Université : Marchandisation du savoir et loi Pécresse

samedi 25 avril 2015.
 

LA LOI PECRESSE et les mots

Sur le plateau de la 5, l’émission « Revu et Corrigé » a organisé une séquence sur le contenu de la loi Pecresse réformant l’enseignement supérieur. C’est déjà pas mal. Mais il n’y a pas eu le temps d’entrer dans le débat sur ce contenu. C’est pourtant indispensable. Car sinon les mots employés ne veulent rien dire. Par exemple : les universités pourront choisir librement leur enseignants et la rémunération de ces derniers. Elles pourront faire appel à des financements privés. Soit. Mais comment comprendre ce que ces mots impliquent quand on n’est pas un spécialiste de ces questions ? Je voudrai éclairer ici quelques éléments du contexte dans lequel intervient la réforme de l’enseignement supérieur en France.

Le premier élément de ce contexte c’est la poussée qui s’exerce en vue de la marchandisation du secteur du savoir. Il faut savoir qu’il y a ici un enjeu financier colossal. Les dépenses d’éducation dans les pays développés s’élèvent à 1 500 milliards de dollars. Seuls 21,9 milliards sont aujourd’hui captés par le marché privé de l’éducation. La perspective de gain de parts de marché est donc immense pour les marchands dans les systèmes éducatifs. Leur tache depuis près de vingt ans a été d’obtenir un consensus sur les principes à placer au poste de commande. Et la première d’entre elle : légitimer la logique de marché dans un domaine où personne n’avait jamais imaginé qu’elle aurait une place naturelle...

Les agents d’influence sont parvenus à leurs fins.

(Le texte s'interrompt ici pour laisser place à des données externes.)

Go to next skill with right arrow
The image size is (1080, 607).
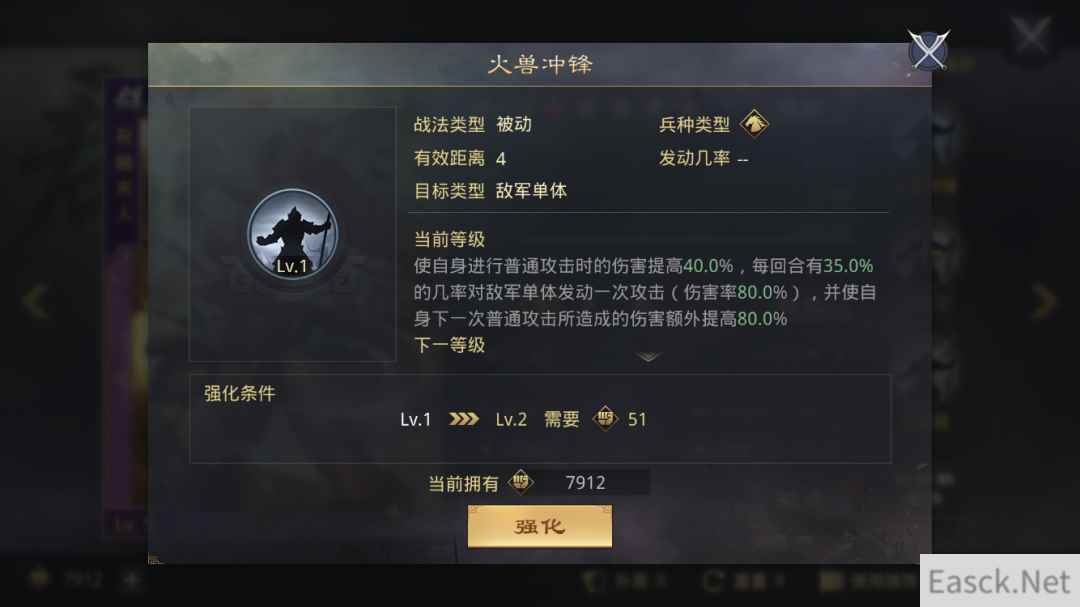click(x=1045, y=300)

En Europe aussi, l’affaire est dans le sac. Le modèle mondial de la concurrence entre universités est dorénavant la norme acceptée. En mars 2001 à Salamanque les principales institutions européennes d’enseignement supérieur ont créé l’Association Européenne de l’Université. La déclaration finale adoptée ce jour là est très claire sur l’objectif de création d’un marché des universités par leur mise en concurrence. Voyez plutôt : « Les institutions d’enseignement supérieur acceptent les défis de l’environnement concurrentiel dans lequel elles opèrent au niveau national, européen et mondial [...] La dynamique requise pour l’Espace Européen de l’Enseignement Supérieur restera inopérante, ou provoquera une concurrence inégale, si se maintiennent l’excessive réglementation et la mainmise financière et administrative qui pèsent actuellement sur l’enseignement supérieur en de nombreux pays. »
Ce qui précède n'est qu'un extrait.